Stored data:
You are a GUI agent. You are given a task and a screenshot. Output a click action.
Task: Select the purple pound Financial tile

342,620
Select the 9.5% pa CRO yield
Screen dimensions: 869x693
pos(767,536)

*Directions:* Print every one of the lines above word for word, changing nothing.

*Output of the task:*
You are a GUI agent. You are given a task and a screenshot. Output a click action.
Task: Select the purple pound Financial tile

342,620
Select the 9.5% pa CRO yield
Screen dimensions: 869x693
pos(767,536)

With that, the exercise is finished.